Операторы А. Рылло и Луи Форестье разъезжали по местам боев, осматривали остатки бастионов, выбирали натуру. Все это (сохранившееся как в документации, описаниях, так и в готовом результате на экране) похоже на сегодняшнюю киноэкспедицию и напоминает съемки какого-нибудь современного исторического боевика.

Метод постановки лучше всего назвать реконструкцией события. Сюжетом стала сама оборона города. Длина фильма уже была необычной – 2000 метров, то есть 1 час 40 минут.

Съемки производились на подлинных местах боев. Тщательно добивались портретного сходства исторических персонажей в исполнении профессиональных актеров: адмиралов Нахимова и Корнилова, знаменитого хирурга Пирогова, матроса Кошки, героической сестры милосердия Даши Севастопольской и многих-многих других.

Батальные сцены ставил сам Ханжонков – как кадровый военный, как режиссер по душевной склонности. И вся пресса (обширная!) отмечала, что особенно удались именно баталии и массовые картины: эвакуация города, проводы новобранцев, прием раненых в госпитале и особенно штурм Малахова кургана, снятый с панорамами двумя камерами – со стороны тех, кто обороняет редут, и со стороны нападающих.

Газета Русское слово от 15 ноября 1911 года дала следующую информацию: «Ялта. 14–XI. В Ливадии Его Величество Государь Император с особами императорской фамилии изволил присутствовать при демонстрировании кинемокартины Оборона Севастополя, фабрики Ханжонкова. Его Императорское Величество изволил осчастливить Ханжонкова милостивыми расспросами. На спектакле также присутствовали лица свиты и офицеры частей войск, находящихся в Ливадии, и императорской яхты „Штандарт”».

«Царская милость» укрепляла положение ханжонковского дома.
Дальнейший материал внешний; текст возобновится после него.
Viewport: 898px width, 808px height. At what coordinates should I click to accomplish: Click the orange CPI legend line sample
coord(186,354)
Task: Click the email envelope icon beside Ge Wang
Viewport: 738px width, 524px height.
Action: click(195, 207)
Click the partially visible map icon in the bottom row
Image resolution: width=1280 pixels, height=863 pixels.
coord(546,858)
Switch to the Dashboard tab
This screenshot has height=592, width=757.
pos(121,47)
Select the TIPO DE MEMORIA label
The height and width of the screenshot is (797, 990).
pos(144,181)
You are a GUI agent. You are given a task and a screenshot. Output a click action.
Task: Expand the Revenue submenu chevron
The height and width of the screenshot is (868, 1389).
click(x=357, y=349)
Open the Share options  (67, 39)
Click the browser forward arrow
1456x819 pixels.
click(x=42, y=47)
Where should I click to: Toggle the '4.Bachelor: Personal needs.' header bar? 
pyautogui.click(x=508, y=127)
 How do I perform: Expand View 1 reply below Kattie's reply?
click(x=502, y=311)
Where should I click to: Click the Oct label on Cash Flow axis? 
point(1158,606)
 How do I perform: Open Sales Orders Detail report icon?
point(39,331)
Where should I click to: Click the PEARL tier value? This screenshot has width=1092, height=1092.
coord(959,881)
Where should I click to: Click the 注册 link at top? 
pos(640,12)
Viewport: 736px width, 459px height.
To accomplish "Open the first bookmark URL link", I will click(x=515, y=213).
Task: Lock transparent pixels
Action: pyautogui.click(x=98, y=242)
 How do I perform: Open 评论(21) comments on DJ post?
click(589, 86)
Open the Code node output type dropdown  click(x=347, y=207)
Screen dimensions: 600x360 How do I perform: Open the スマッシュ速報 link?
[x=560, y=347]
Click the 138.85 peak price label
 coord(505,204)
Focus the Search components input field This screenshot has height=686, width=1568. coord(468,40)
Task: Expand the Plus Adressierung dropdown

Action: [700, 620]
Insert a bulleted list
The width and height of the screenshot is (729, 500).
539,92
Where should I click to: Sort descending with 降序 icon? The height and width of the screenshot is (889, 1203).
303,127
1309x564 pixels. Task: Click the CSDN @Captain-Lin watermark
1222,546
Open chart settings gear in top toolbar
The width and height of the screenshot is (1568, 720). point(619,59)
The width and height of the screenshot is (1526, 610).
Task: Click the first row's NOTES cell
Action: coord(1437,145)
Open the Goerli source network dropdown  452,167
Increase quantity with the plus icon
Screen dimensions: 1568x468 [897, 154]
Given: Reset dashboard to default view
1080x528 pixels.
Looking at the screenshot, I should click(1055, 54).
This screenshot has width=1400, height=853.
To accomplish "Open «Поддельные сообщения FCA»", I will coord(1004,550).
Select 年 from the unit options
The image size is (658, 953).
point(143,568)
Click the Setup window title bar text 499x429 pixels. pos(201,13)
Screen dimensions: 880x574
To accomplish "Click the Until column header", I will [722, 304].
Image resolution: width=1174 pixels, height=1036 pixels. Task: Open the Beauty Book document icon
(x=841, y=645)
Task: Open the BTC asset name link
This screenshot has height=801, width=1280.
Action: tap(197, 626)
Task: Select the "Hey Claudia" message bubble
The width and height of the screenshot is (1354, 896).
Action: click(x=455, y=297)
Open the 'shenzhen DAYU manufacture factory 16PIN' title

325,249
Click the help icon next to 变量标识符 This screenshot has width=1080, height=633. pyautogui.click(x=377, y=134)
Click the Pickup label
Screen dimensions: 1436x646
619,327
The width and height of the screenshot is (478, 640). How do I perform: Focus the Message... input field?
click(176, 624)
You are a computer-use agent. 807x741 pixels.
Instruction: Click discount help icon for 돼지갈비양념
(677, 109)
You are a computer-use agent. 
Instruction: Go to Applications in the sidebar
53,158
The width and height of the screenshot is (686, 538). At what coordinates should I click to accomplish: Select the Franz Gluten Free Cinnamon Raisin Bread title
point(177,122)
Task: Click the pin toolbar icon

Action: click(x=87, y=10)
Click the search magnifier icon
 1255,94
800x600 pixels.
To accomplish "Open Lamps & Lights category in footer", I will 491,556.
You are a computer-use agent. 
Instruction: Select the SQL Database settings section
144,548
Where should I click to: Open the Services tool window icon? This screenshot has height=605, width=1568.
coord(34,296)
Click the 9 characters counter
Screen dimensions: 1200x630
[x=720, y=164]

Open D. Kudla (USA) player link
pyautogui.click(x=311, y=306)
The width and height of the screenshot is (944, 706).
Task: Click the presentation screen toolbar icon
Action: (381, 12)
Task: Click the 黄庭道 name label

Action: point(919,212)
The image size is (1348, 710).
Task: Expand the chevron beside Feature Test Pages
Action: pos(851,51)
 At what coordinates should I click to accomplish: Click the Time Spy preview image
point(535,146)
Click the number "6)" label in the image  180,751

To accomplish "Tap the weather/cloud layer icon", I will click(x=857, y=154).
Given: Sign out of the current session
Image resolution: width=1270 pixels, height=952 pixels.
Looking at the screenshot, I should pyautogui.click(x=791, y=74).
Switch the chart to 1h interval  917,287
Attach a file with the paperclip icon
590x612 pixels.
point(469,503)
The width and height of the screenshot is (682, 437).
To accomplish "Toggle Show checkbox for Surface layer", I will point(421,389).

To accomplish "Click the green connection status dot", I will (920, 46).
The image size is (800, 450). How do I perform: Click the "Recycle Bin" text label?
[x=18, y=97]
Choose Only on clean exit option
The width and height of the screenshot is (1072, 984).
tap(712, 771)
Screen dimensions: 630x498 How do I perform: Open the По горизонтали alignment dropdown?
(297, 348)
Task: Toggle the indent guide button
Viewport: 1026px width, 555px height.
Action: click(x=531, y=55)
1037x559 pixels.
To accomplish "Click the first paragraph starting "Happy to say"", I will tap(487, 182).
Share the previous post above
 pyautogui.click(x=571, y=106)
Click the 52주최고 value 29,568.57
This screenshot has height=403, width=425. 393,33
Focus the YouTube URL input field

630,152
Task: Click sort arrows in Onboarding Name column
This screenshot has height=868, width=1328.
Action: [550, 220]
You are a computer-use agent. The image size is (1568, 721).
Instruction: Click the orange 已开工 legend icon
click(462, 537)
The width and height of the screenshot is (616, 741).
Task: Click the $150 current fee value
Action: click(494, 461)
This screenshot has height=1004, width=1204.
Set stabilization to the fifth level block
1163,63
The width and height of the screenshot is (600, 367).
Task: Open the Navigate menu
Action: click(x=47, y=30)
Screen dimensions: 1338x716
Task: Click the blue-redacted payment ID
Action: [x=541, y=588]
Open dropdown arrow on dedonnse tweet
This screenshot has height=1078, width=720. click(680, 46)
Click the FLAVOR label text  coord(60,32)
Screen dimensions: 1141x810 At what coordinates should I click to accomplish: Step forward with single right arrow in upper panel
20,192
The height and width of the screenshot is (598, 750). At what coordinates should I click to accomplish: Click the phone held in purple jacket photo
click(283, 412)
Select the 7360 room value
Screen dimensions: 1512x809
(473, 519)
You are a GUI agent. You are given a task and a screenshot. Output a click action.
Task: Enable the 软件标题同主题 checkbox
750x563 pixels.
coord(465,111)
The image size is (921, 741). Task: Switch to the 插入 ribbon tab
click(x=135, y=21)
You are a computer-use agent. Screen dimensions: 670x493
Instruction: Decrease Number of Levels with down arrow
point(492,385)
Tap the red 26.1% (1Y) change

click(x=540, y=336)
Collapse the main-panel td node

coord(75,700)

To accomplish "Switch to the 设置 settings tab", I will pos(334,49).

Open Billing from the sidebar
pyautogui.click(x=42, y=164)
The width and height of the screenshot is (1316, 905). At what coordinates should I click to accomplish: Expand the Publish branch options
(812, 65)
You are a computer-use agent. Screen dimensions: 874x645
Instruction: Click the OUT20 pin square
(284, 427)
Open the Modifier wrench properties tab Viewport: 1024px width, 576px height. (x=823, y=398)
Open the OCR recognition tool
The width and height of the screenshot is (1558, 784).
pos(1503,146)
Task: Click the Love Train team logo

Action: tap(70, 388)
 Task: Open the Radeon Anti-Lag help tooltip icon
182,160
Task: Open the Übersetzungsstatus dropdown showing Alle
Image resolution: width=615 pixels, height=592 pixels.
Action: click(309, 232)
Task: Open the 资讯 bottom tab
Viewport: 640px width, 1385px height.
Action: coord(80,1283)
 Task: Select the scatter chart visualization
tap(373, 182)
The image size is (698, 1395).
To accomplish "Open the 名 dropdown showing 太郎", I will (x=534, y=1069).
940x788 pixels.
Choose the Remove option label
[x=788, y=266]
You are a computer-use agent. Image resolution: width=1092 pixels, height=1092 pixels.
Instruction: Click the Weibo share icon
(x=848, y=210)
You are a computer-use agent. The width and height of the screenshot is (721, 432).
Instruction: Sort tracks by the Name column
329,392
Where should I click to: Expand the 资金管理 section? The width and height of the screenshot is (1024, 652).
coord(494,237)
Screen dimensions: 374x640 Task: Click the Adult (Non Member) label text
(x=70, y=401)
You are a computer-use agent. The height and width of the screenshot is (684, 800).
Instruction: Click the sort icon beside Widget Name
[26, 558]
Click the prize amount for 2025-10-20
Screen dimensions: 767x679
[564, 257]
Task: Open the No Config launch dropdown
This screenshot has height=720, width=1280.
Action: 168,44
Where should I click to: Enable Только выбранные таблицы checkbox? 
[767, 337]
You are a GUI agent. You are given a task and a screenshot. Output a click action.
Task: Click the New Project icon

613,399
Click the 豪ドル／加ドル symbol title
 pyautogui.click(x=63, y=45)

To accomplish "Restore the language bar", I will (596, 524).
Правда, хозяин после Обороны Севастополя не изменил курса. В том же 1911 году, который можно было бы назвать успешным годом киноэпоса, Ханжонков по-прежнему уделяет внимание своим убыточным, но культурным промыслам – хронике (выпускается 10 новых сюжетов) и научно-учебным лентам. Правда, научно-просветительный сюжет в четырех частях Пьянство и его последствия принесет фирме одобрение не только врачей, психиатров, деятелей Общества трезвости, но и публики.

Клинику заболевания белой горячкой артистически передавал на экране «король экрана» Иван Мозжухин. Особенно впечатляющими были моменты, когда алкоголику мерещился на дне бутылки живой черт. Извивающийся черный враг рода человеческого был с поразительным мастерством выполнен и вписан в бутылку новым сотрудником ханжонковской фирмы Владиславом Старевичем.